(DATA FOR THIS TASK)
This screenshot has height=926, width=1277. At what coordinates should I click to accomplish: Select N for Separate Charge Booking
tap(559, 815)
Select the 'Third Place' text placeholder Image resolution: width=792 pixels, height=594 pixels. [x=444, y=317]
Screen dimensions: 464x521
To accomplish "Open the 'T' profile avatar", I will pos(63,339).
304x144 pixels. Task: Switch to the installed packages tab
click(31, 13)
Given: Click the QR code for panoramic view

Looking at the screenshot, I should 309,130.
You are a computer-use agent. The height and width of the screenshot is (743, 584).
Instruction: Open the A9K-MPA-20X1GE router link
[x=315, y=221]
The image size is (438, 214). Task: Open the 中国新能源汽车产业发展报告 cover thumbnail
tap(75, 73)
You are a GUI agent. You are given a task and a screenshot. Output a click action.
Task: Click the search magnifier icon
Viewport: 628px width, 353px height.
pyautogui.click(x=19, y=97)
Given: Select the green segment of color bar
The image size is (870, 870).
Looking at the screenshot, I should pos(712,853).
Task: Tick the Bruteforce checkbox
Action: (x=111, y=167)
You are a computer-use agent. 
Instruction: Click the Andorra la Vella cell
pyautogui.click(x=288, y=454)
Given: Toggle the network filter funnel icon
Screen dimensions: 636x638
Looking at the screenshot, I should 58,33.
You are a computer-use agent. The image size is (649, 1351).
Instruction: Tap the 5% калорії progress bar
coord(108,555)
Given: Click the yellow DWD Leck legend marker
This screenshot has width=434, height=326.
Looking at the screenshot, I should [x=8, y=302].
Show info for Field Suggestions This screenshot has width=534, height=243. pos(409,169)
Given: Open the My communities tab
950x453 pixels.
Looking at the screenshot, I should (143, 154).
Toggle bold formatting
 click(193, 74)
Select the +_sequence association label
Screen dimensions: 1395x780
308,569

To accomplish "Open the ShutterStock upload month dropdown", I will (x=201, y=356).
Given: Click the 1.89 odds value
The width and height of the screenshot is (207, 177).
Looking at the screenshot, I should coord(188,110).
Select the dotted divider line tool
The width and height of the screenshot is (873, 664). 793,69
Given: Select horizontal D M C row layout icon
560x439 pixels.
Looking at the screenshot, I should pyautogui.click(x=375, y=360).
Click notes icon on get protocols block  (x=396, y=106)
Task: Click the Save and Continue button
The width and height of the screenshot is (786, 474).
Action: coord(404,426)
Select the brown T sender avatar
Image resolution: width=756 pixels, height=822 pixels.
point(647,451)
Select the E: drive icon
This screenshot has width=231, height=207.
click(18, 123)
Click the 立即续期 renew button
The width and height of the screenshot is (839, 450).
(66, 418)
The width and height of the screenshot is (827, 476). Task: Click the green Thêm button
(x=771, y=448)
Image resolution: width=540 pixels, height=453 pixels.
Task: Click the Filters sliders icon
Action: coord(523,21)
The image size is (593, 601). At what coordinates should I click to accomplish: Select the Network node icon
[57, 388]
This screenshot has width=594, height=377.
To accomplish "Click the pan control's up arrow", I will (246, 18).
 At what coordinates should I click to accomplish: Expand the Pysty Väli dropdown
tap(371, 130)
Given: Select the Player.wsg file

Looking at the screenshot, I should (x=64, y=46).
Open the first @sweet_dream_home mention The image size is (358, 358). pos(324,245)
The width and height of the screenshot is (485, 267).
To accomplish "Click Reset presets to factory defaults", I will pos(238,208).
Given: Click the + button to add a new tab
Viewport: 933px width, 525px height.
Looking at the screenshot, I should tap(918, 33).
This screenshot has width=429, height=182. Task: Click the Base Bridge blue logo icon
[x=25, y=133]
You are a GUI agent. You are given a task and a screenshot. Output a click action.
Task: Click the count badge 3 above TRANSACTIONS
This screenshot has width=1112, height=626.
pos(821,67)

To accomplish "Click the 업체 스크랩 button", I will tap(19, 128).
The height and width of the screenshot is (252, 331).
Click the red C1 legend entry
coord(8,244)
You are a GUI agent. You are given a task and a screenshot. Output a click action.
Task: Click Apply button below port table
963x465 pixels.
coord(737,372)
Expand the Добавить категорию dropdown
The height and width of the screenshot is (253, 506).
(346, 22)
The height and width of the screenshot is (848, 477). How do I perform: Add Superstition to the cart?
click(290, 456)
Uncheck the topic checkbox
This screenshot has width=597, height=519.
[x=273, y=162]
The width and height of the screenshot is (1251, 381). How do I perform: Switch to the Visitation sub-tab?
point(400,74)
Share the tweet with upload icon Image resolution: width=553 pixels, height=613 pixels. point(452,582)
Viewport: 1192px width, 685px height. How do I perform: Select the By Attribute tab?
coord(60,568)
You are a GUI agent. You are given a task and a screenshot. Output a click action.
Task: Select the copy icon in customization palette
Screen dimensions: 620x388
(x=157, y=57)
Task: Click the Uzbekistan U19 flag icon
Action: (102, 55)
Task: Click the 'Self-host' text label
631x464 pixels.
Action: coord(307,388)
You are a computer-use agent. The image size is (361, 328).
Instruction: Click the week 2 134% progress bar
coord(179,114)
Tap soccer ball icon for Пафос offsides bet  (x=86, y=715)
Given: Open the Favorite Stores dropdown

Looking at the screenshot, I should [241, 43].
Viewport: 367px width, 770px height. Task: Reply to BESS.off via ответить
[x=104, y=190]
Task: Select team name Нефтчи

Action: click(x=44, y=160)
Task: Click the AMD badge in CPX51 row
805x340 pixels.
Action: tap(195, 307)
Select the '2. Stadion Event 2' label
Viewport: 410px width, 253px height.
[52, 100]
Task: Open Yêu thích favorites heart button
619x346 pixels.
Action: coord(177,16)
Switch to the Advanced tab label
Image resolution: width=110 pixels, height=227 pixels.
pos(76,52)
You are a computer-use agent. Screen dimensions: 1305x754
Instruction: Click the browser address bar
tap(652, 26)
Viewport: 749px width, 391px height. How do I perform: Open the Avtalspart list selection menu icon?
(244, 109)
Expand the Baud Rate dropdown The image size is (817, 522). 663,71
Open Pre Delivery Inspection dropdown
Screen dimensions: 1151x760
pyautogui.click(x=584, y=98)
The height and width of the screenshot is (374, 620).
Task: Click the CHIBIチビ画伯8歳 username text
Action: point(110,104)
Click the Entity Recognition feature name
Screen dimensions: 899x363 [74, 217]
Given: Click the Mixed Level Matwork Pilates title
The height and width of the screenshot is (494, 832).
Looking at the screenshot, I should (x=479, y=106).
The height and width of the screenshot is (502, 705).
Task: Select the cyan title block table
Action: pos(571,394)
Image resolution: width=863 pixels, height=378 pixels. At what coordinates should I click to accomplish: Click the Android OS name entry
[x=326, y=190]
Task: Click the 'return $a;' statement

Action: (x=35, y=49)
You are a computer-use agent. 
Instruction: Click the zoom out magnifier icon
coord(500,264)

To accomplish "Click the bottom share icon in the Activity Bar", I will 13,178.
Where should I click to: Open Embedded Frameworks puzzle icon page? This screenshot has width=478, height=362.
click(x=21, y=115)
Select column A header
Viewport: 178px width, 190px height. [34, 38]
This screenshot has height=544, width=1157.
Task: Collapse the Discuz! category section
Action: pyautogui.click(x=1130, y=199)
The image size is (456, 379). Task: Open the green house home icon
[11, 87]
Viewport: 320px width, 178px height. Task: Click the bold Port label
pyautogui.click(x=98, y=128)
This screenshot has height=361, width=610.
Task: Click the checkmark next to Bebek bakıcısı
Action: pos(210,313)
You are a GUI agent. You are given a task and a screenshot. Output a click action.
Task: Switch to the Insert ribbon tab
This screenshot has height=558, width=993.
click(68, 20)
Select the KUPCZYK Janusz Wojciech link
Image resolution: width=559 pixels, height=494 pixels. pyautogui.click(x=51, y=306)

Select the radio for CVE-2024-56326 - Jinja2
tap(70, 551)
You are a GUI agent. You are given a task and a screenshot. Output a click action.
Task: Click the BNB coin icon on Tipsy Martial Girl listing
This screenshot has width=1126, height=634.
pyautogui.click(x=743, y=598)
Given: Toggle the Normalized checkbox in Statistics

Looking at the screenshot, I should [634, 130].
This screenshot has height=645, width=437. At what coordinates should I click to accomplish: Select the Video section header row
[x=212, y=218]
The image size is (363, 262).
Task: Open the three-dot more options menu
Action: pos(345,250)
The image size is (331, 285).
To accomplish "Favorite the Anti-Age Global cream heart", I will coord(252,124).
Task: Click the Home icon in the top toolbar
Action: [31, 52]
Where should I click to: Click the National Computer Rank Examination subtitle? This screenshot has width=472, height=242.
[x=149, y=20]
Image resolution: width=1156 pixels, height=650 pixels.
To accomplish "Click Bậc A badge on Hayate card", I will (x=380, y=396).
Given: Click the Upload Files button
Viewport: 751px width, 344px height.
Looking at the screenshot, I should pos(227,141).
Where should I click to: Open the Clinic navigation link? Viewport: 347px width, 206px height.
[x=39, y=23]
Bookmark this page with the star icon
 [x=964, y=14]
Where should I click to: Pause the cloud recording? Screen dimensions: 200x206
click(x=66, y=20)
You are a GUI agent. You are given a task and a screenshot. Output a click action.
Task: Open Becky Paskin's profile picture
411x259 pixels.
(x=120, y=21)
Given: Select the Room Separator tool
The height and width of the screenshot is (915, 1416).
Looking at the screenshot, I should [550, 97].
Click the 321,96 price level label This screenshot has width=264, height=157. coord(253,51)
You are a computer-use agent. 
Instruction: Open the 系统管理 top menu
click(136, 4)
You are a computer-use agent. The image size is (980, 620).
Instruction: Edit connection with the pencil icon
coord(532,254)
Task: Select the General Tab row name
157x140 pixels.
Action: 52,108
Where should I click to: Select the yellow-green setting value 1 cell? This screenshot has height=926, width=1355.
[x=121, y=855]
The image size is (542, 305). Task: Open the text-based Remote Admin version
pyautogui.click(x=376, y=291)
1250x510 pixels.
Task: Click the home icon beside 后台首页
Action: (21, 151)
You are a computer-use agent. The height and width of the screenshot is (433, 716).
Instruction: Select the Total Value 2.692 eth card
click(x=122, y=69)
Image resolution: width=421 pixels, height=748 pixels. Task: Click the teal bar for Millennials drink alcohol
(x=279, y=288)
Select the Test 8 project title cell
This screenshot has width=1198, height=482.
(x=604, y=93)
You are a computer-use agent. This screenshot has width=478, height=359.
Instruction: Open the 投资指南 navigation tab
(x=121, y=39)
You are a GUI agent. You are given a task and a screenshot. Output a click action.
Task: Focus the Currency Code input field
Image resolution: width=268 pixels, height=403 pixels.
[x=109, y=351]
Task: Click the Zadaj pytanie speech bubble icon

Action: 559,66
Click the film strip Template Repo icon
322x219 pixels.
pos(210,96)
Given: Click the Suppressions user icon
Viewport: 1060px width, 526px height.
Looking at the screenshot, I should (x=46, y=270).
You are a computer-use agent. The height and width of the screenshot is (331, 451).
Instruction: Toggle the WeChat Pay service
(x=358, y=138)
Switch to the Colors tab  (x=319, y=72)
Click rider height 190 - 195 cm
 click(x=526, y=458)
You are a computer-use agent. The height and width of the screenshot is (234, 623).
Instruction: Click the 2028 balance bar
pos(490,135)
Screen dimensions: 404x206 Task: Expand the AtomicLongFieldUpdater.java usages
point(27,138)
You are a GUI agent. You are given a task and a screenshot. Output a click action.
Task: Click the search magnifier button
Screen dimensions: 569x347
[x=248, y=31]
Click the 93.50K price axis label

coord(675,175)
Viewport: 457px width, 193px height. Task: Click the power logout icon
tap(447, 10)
(End DATA FOR THIS TASK)
_ACTIVITY_
Restate word for word the lines in the material above from the one with "The image size is (870, 870)." to the one with "You are a computer-use agent. The image size is (649, 1351)."; both of those lines count, and nothing else does.

_SOLVED EXERCISE_
The image size is (870, 870).
Looking at the screenshot, I should pos(712,853).
Task: Tick the Bruteforce checkbox
Action: (x=111, y=167)
You are a computer-use agent. 
Instruction: Click the Andorra la Vella cell
pyautogui.click(x=288, y=454)
Given: Toggle the network filter funnel icon
Screen dimensions: 636x638
Looking at the screenshot, I should 58,33.
You are a computer-use agent. The image size is (649, 1351).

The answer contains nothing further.